Amazon Redshift also uses a massively parallel processing (MPP), shared-nothing architecture. This means that Amazon Redshift is designed to use all of the computing resources across many machines (called nodes) even when executing a single query. This provides excellent performance for analytical queries across a large number of rows. In contrast, most OLTP databases only use a subset of resources on one machine to process each query. This difference in architecture means that most OLTP databases can handle more concurrent queries because each query is typically less resource-intensive than those in Amazon Redshift.

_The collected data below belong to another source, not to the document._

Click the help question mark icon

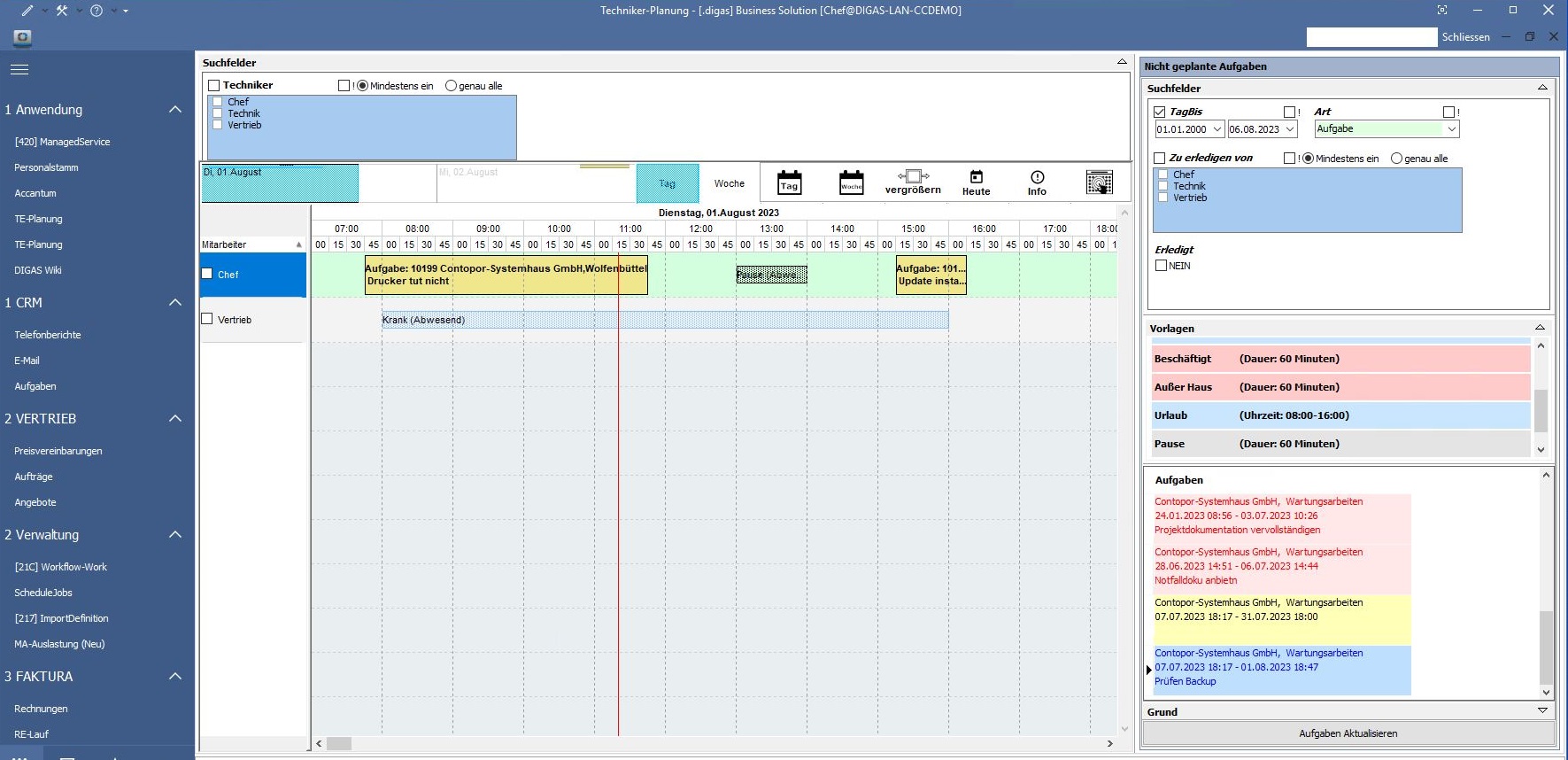[97, 11]
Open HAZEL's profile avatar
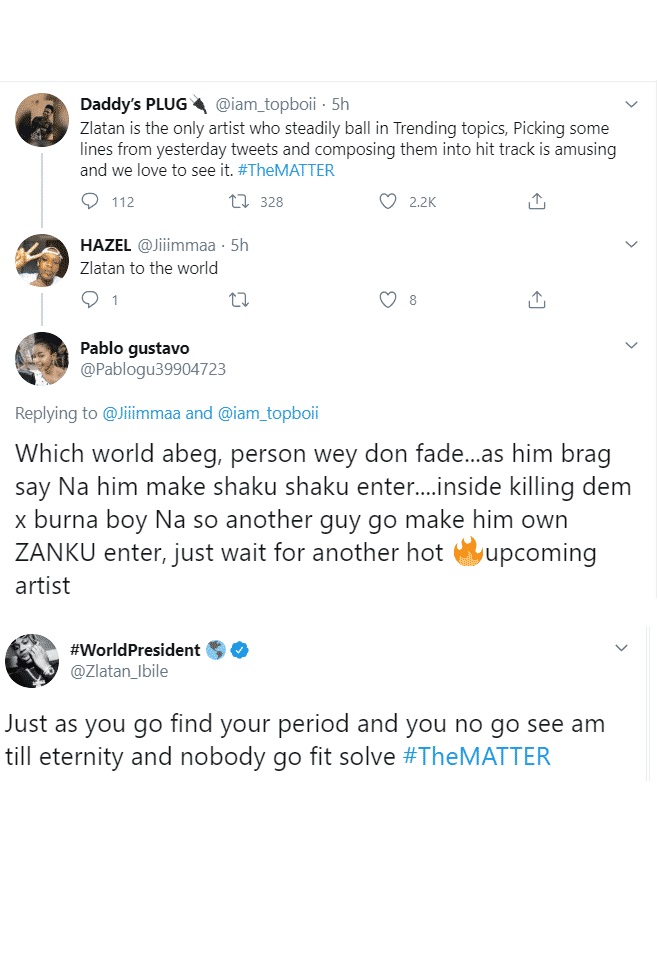The height and width of the screenshot is (954, 658). point(42,261)

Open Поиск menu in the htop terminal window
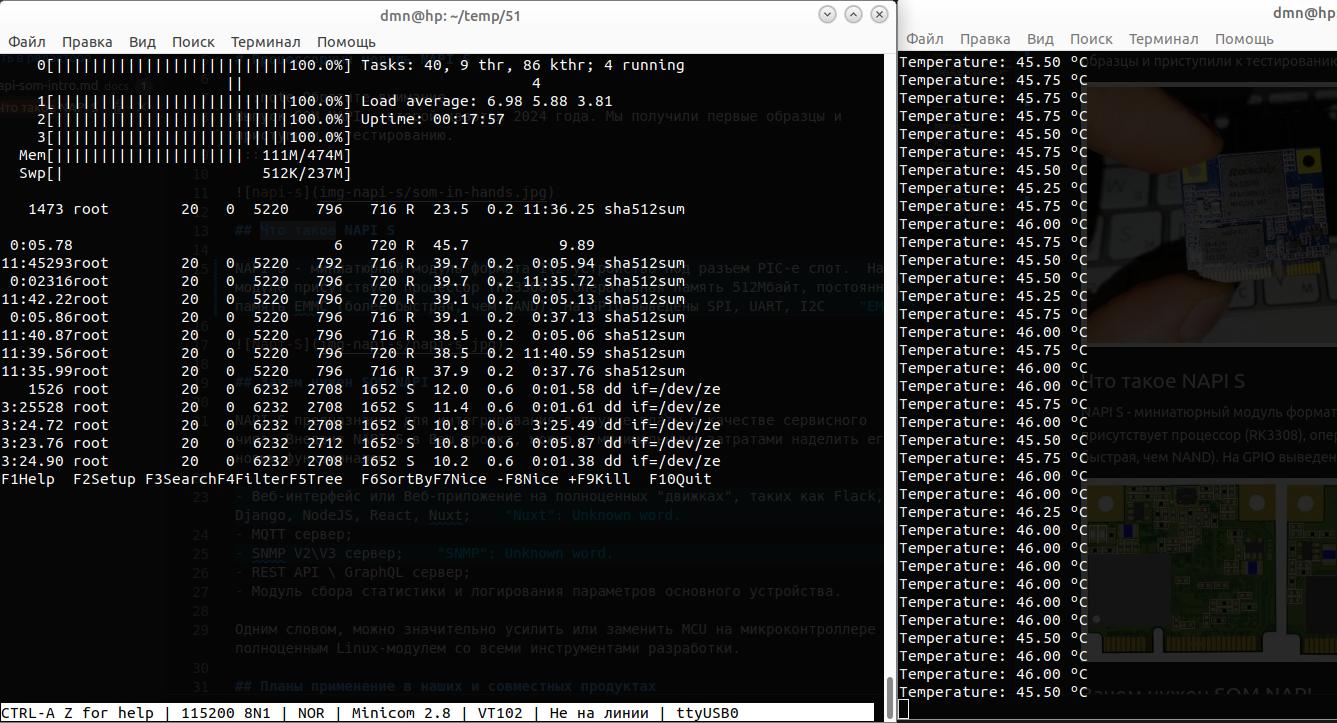[193, 42]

Linking the high-performance power of Amazon Redshift with the feature-richness of RDS PostgreSQL is an attractive proposition because the two systems complement each other so well. How is it possible to link these two systems? An RDS PostgreSQL database is not an MPP database, but it does have features that enable multiple instances to be linked to one another.

Interestingly, Amazon Redshift was originally forked from PostgreSQL, which is why PostgreSQL drivers and API libpq work with Amazon Redshift. The combination of this PostgreSQL feature and Amazon Redshift compatibility lets the two systems be connected. This connection enables PostgreSQL to issue queries, and Amazon Redshift to return the results for processing to PostgreSQL.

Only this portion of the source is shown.